# Autosmart Aberdeen



## Webster (Jun 29, 2011)

Hey guys, anybody know who the autosmart guy is in the aberdeen area ?

Thanks
John


----------



## stuupnorth (May 30, 2006)

hi mate
the guy you are looking for is Frank Sutherland

http://www.autosmart.co.uk/NEWS BFA Franchisee Finalist 2008 0808.html
Oh bye the way top bloke couldn't be any more helpful


----------



## cotter (Aug 31, 2008)

Seconded, Frank's a top guy, really helpful.


----------



## Webster (Jun 29, 2011)

Thanks guy. Might need to give him a shout soon


----------



## Spotless Detailing (Oct 17, 2011)

just got some stuff off him the day in pitlochry really good lad.:thumb:


----------



## Derekh929 (Aug 28, 2011)

Yes as above top bloke and want's your business unlike some business's nowadays


----------



## mkv (Jun 12, 2008)

Im sure used to post on here a while back.


----------



## stuartgbarrie (Apr 30, 2011)

how do we get a hold of him?
does he have a unit somewhere?


----------



## GJM (Jul 19, 2009)

Unit is out near kintore. Could meet him in the van as he's on move a lot, where you located


----------



## stuartgbarrie (Apr 30, 2011)

i'm just a kick in the **** from kintore so that sounds good, is it the same bit as polished bliss?


----------



## Derekh929 (Aug 28, 2011)

stuartgbarrie said:


> i'm just a kick in the **** from kintore so that sounds good, is it the same bit as polished bliss?


No not the same bit up the slip road on dueler past Kintore and double right back easy to miss road beside bus and lorry yard.
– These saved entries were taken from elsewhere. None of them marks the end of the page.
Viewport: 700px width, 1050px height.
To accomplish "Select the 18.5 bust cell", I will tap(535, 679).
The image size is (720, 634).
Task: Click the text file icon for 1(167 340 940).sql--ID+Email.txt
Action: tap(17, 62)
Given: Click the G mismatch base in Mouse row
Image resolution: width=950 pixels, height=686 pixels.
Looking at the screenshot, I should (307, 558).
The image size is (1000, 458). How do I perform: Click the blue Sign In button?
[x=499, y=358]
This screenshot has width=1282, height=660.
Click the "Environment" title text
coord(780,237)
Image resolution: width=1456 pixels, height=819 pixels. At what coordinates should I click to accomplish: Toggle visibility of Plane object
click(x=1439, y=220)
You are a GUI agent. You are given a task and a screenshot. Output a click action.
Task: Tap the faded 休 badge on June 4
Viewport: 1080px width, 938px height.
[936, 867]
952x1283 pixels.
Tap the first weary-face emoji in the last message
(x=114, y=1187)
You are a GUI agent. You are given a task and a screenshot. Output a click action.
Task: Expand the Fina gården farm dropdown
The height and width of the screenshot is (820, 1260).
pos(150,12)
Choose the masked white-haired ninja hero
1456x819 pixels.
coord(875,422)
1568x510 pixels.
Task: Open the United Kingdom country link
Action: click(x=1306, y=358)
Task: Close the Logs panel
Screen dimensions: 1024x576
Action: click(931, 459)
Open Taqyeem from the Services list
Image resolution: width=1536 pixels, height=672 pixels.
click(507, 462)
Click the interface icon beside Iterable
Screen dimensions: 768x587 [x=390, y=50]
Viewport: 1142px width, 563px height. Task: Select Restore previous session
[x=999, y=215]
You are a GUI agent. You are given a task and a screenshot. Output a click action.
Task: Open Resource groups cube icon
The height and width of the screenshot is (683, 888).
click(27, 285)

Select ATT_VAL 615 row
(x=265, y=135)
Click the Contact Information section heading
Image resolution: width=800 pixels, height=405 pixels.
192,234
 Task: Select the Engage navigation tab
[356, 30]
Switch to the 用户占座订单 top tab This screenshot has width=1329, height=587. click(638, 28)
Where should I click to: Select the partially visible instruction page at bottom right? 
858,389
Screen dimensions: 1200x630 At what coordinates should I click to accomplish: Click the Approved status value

Have you seen we are running NE Scotland meet guys in Scotland Section


----------



## stuartgbarrie (Apr 30, 2011)

not quite sure where your'e meaning derek, have you got an address?

i'll have a look just now


----------



## GJM (Jul 19, 2009)

It's Willie Murrays Haulage yard...see if below takes you direct on sat nav

YARDHILL OF COTTOWN
KINTORE
INVERURIE
AB51 0YA


----------